Architecture of Jade’s Solution for Test Data Management Systems:
There will be reusable modules created in Snowflake. We just need to provide the connection details and the Metadata table details. Then rest all should be auto driven. Following are design flow and the architecture diagram of the solution.
Step 1: Provide the source table/file connection/path details in the reusable config file.
Step 2: Enter the metadata information which will drive the data masking of the required table/file and fields.
Step 3: Bring in the Production data from the required source system into Snowflake production stage area.
Step 4: Create a inbound data share of the production stage table in snowflake test system.

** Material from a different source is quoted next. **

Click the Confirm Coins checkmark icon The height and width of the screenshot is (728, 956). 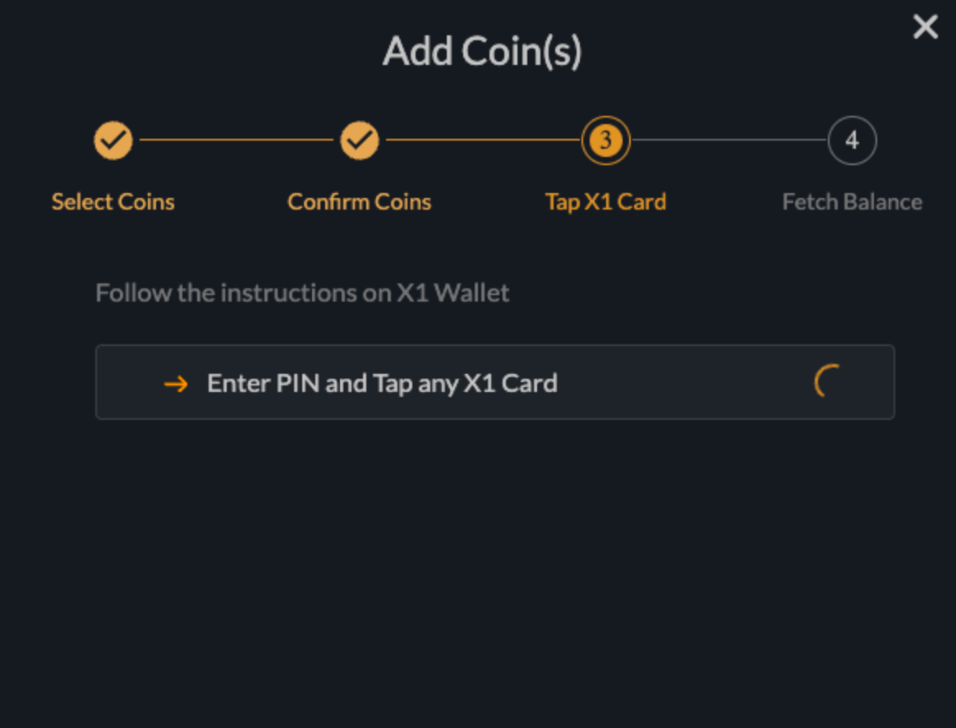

Step 5: If the organization wants to find the PII lists then there is a module which identifies that and provides a list of PII fields. Still, it needs some manual verifications to finalize the PII elements based on domain knowledge.
Step 6: If PII identification is already done as prerequisites then python program will check the metadata table to find which all fields are PII elements and which all masking policies to be applied for those PIIs and apply those on the fly on PROD Stage table.
Step 7: Run the ETLs/Stored Procedures to read the masked data from the data share and load the curated and consumption layers.
Step 8: Run Python scripts to read the masked data from the data share and load to the source applications which need test data.
Sample of Metadata Table for driving the Masking operation:
Using the Jade’s provided “Snowflake Test Data Management System” solution any organization can have their test data masked for any application/system, any number of tables, any number of data elements within very limited time by just providing the connection details, database names, table names, Data Element names to be masked. This will ensure organizations don’t use any other licensing tool for data masking if they already have snowflake license. This will help organizations to generate and use the masked test data using only one system throughout the enterprise which will maintain the integrity.